Una vittima ci ha raccontato di essere stato costretto a contattare le vittime della truffa sull’applicazione cinese di social media QQ, a instaurare un rapporto, quindi a convincerle a investire in una lotteria scaricando due applicazioni: un programma legittimo per l’estrazione della lotteria e uno falso della società truffatrice.
“Dirò loro che il nostro programma di tag-on si inserisce nel sistema della lotteria. Se si accede a entrambe le applicazioni, possiamo assicurarci che vinciate controllando le estrazioni da dietro le quinte”, ha raccontato. Ma ciò che non poteva dire alle vittime era che non avrebbero mai potuto riscuotere le loro vincite o recuperare il denaro investito. Una volta che avevano effettuato un investimento abbastanza consistente, i loro conti venivano bloccati e i loro soldi rubati dalla società truffaldina. Un’altra vittima ci ha raccontato di essere stato costretto a utilizzare una tecnologia sofisticata per contattare circa 500 potenziali vittime al giorno. Ha descritto come il software dell’azienda permettesse di inserire il codice di un paese e di una città qualsiasi in un’app, da cui uscivano tutti i numeri di telefono della città. In questo modo potevano inviare direttamente messaggi di saluto alle persone. Ha anche affermato che il software permetteva loro di accedere a 20-30 account WhatsApp contemporaneamente e di tradurre istantaneamente i messaggi dal cinese in qualsiasi lingua delle persone individuate.
Perché secondo lei il problema è ignorato in Occidente?

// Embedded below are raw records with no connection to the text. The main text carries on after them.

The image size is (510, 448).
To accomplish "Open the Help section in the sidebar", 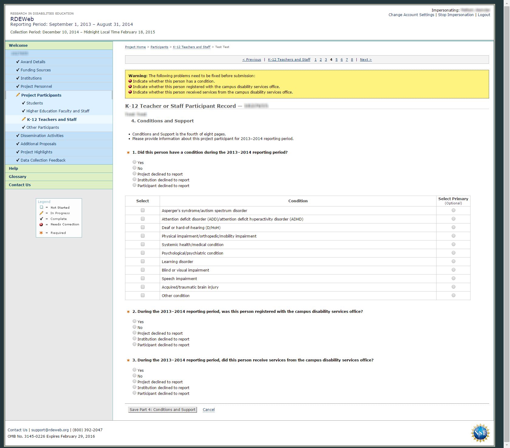I will pyautogui.click(x=13, y=169).
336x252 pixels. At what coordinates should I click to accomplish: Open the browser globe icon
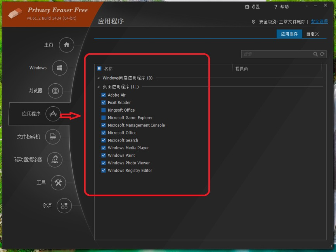click(x=55, y=91)
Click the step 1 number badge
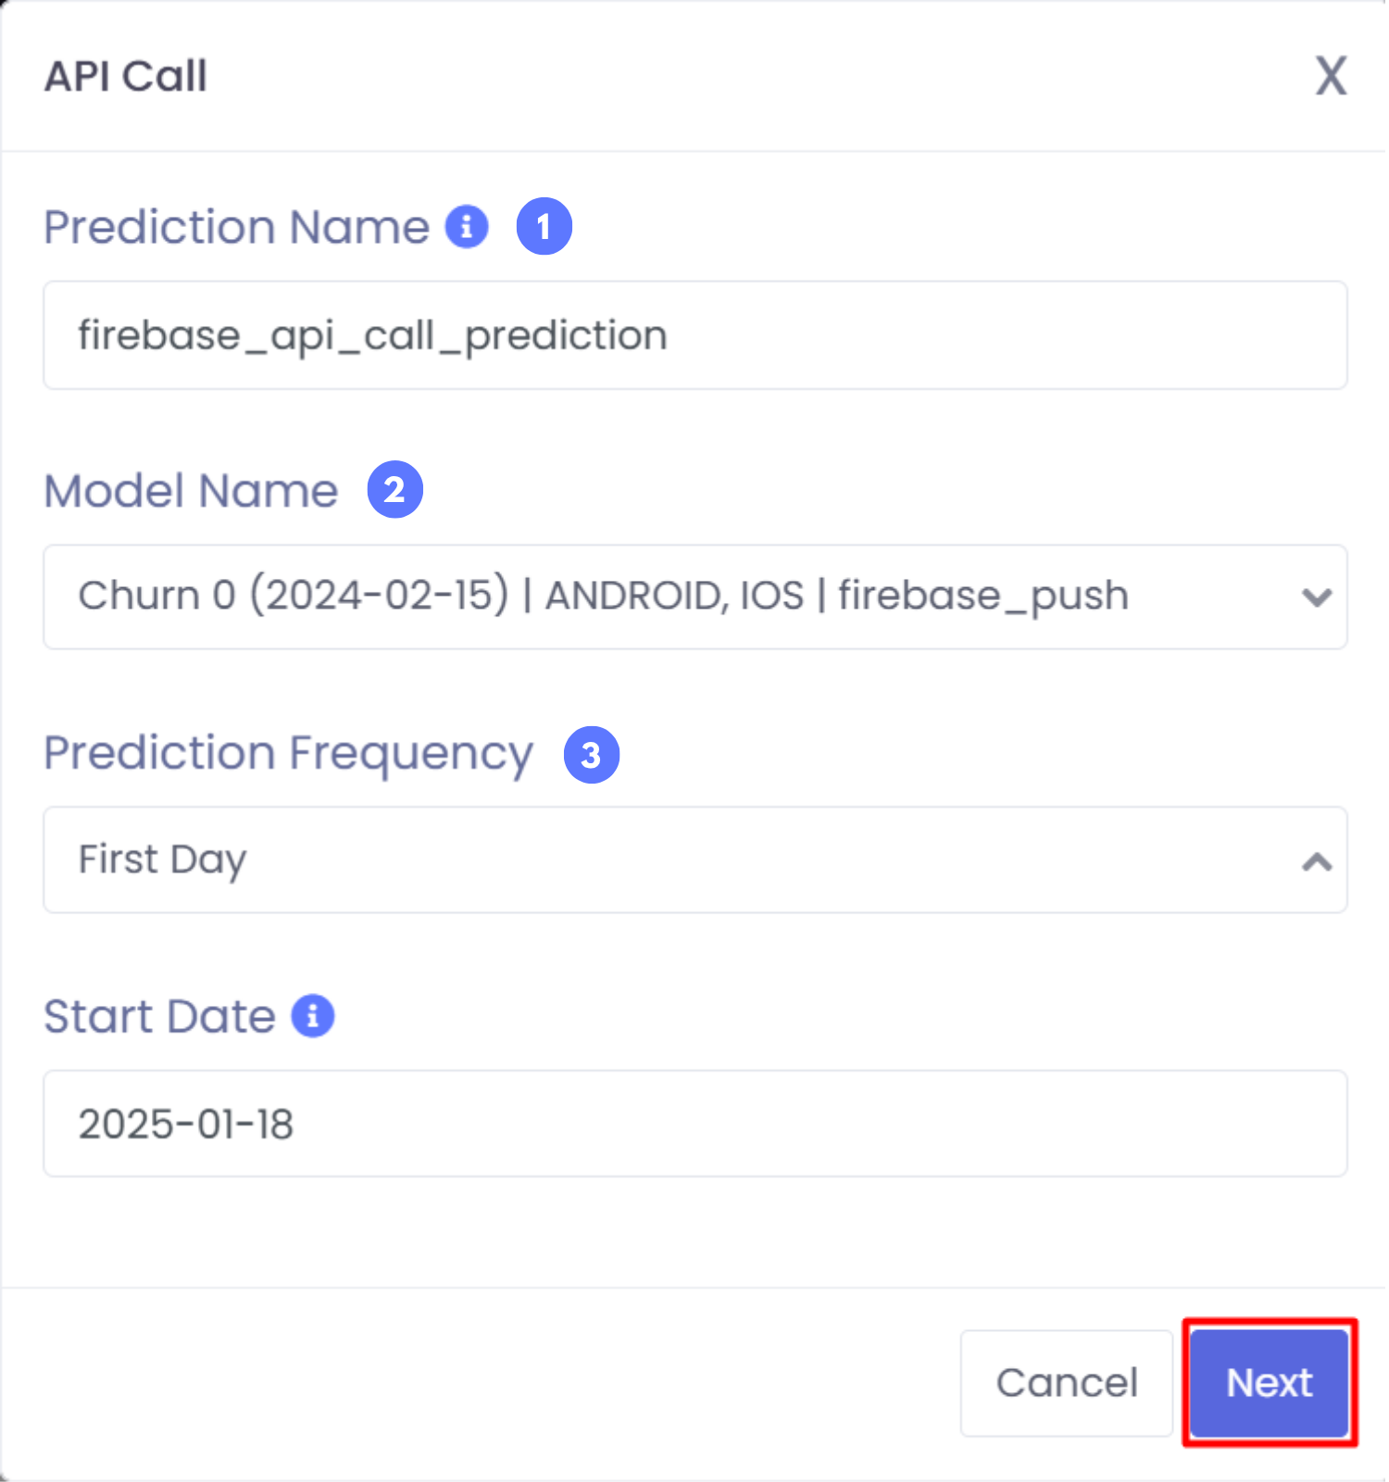Viewport: 1389px width, 1482px height. pos(544,226)
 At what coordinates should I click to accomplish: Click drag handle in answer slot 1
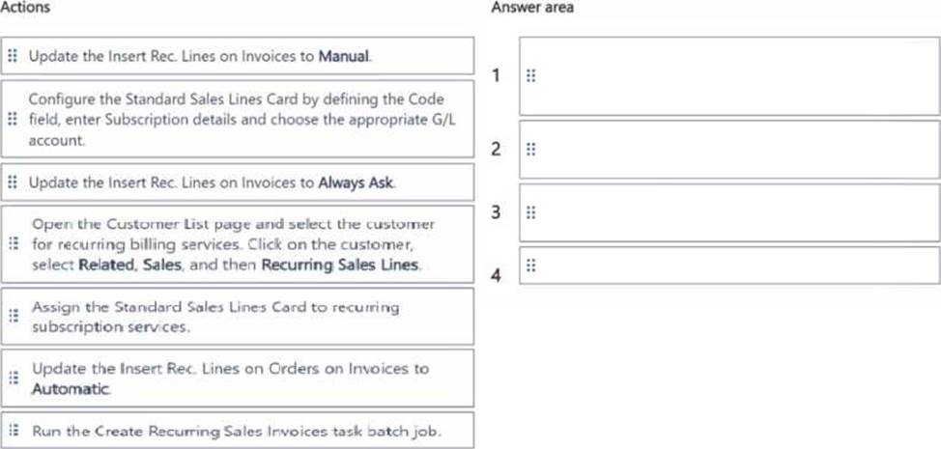coord(530,75)
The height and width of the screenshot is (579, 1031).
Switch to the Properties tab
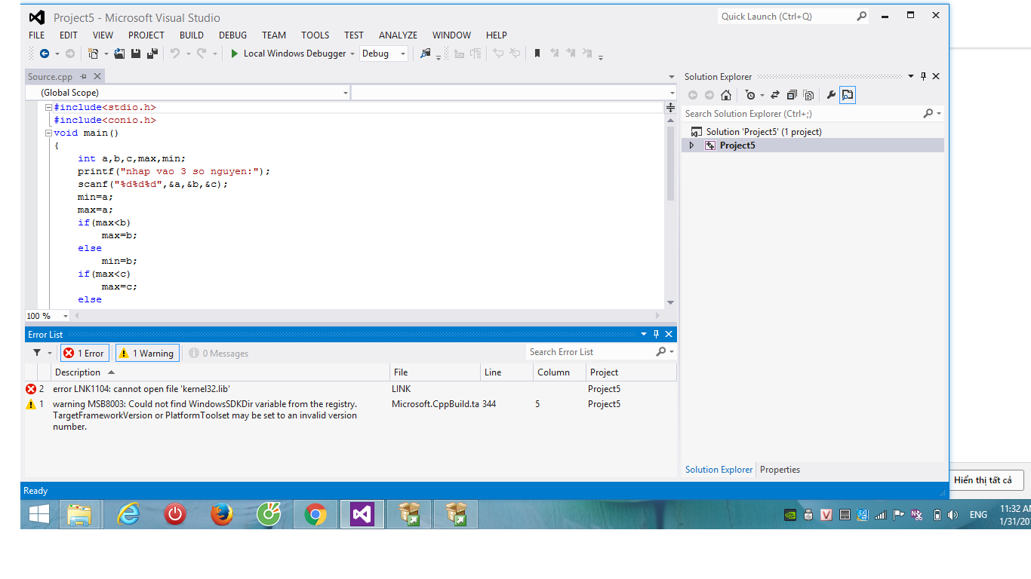click(780, 470)
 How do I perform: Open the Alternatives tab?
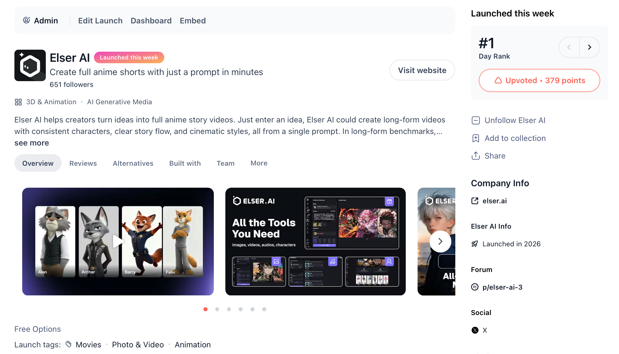point(133,163)
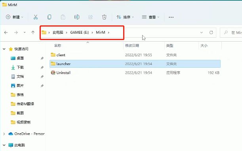Click the search box field
Viewport: 242px width, 151px height.
pos(231,32)
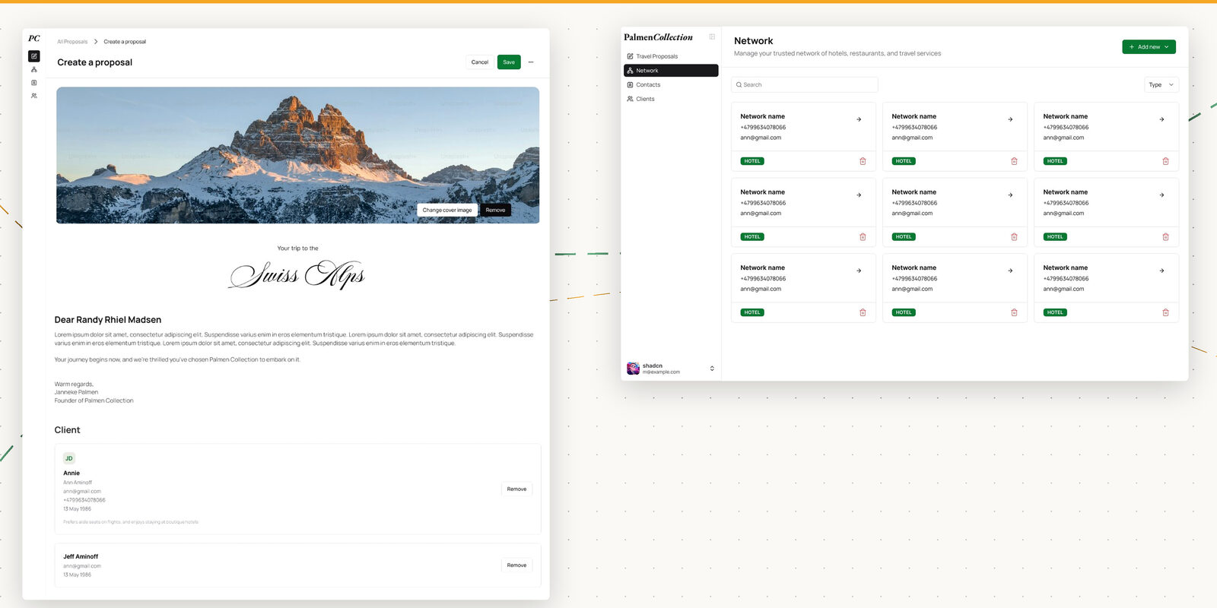
Task: Click the green Save button
Action: click(x=509, y=62)
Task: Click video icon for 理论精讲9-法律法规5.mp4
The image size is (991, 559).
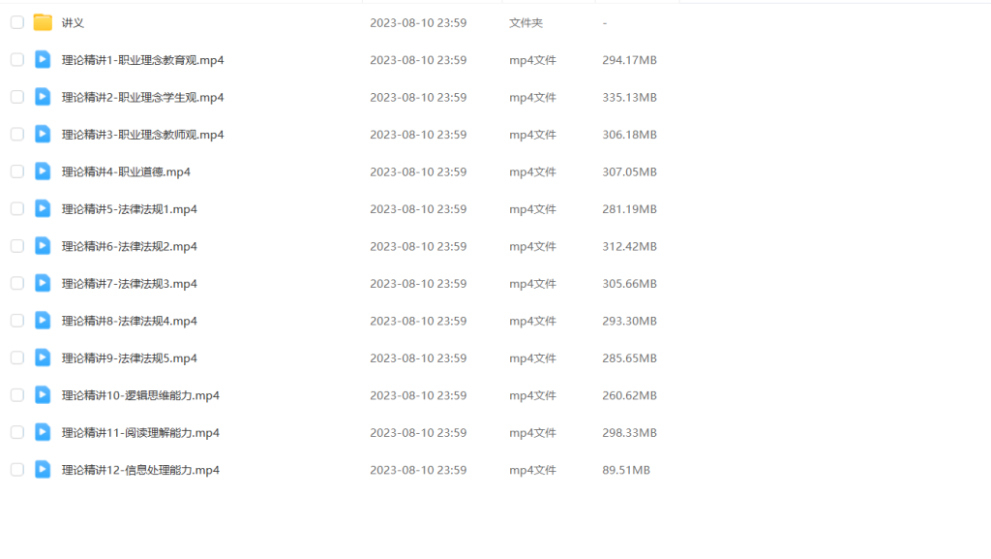Action: (43, 358)
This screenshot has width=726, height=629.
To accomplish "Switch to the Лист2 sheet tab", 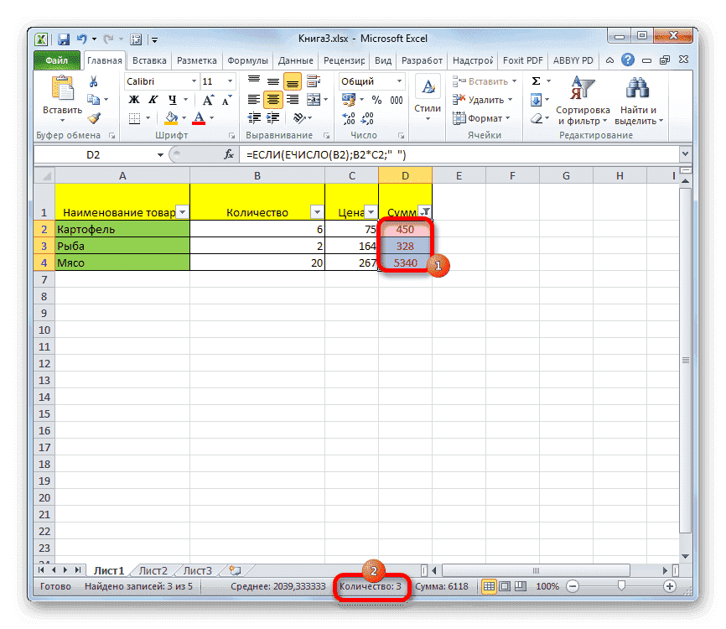I will [153, 570].
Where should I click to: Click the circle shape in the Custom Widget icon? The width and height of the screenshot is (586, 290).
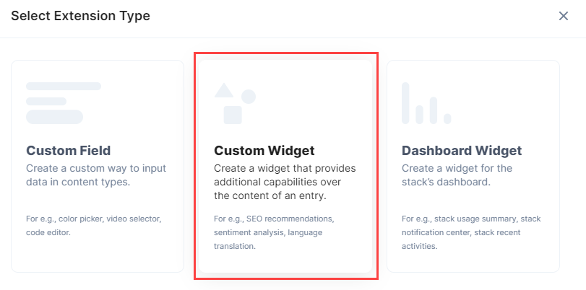click(249, 97)
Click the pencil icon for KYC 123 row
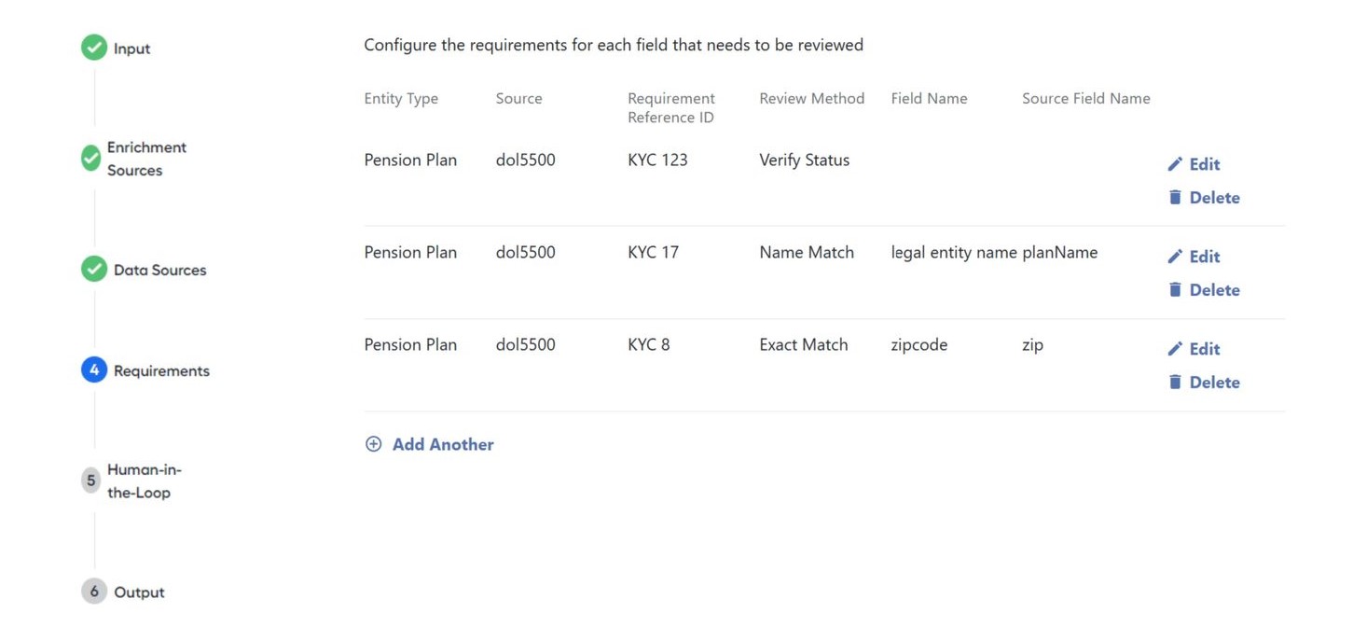This screenshot has height=641, width=1367. [1175, 164]
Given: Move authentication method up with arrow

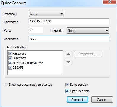Looking at the screenshot, I should tap(68, 54).
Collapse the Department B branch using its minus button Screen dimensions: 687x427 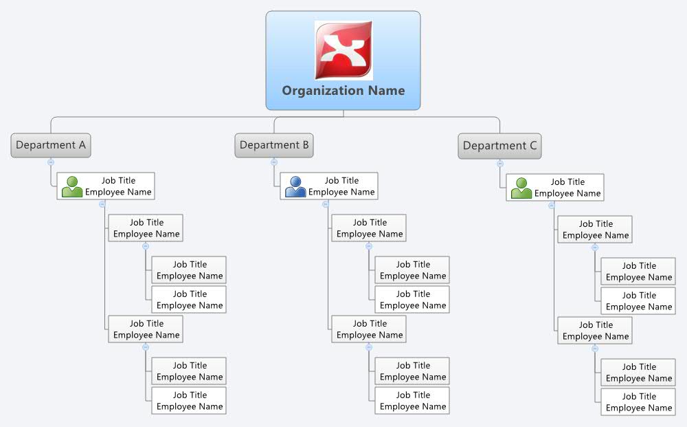(274, 163)
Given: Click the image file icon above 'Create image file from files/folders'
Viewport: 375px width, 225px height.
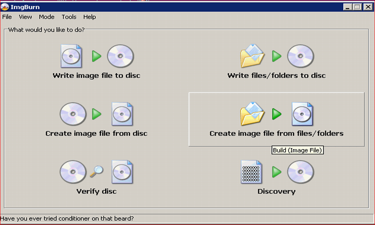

Non credo che l’Occidente lo stia ignorando. È un fenomeno che ha colto il mondo di sorpresa, che è decollato sotto la cappa delle chiusure di Covid, quando molte persone erano isolate e vulnerabili all’inganno. Inoltre, le società di truffe informatiche operano per lo più in Paesi con governi repressivi, dove la stampa libera è scarsa o inesistente: Myanmar, Laos e Cambogia. Ci è voluto del tempo per far filtrare le informazioni sulle dimensioni dell’attività criminale e sulle violazioni dei diritti umani.
Perché nessuna organizzazione internazionale sembra occuparsi del problema e cosa si dovrebbe fare per sradicare il fenomeno.
Penso che ci voglia molto più di un’organizzazione per affrontarlo. È necessario uno sforzo internazionale coordinato, che coinvolga le istituzioni finanziarie, le forze dell’ordine e i governi, per rendere impossibile alle organizzazioni criminali il traffico di vittime e il trasferimento di denaro attraverso i confini. Inoltre, molte delle società che gestiscono le truffe di criptovalute approfittano del fatto che gli scambi di criptovalute sono in gran parte non regolamentati. Esse incoraggiano le loro vittime a trasferire i fondi sui loro conti attraverso piattaforme legittime, come Bitcoin e Coinbase. Una volta che i fondi sono sul conto della società truffatrice, il denaro viene rubato.